City Lights’ Elaine Katzenberger Has Seen It All in San Francisco
From Boom to Bust and Boom Again...
Elaine Katzenberger was working at Bar Vesuvio, before it became “historicized” and the muraled alley outside was renamed as a tribute to Kerouac. She worked there alone in the early mornings, and because there was almost no place else in North Beach open at that hour, she met the neighborhood: poets, old merchant seamen, flamenco dancers, alcoholics on their way to work downtown, taxi drivers having a drink after their shift, and regular folks looking for a good cup of coffee and a little bit of company in those hours before the local cafés opened. And one day a regular offered her a job at a little bookshop across the alley called City Lights. Founded in 1953 by Lawrence Ferlinghetti, a poet in his own right, the store had become a home to literary souls worldwide. Of her first day at work, she says, “It was like stepping into just the right temperature bath water. A stroke of lightning. It’s been thirty years.”

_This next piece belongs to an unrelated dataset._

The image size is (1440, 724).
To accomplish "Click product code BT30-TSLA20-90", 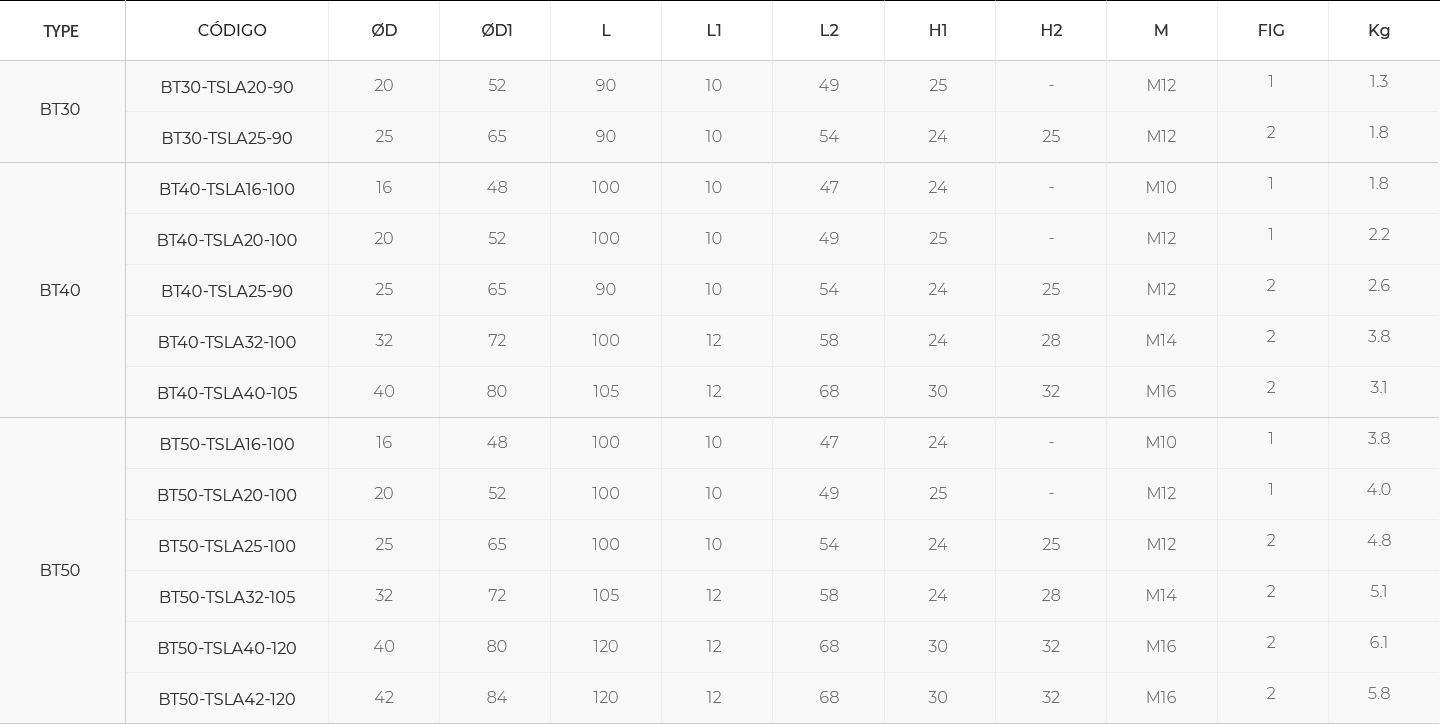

Today she runs City Lights and oversees its publishing wing, the imprint that first published Allen Ginsberg’s Howl & Other Poems. In the basement of the bookstore, there are shelves upon shelves of books on progressive politics, labor movements, world history, even a graphic-novel treatment of the Communist Manifesto. Above the main floor, up a set of stairs lined with photographs of poets and writers, is an odd-shaped room labeled poetry. Her office sits behind an unmarked door.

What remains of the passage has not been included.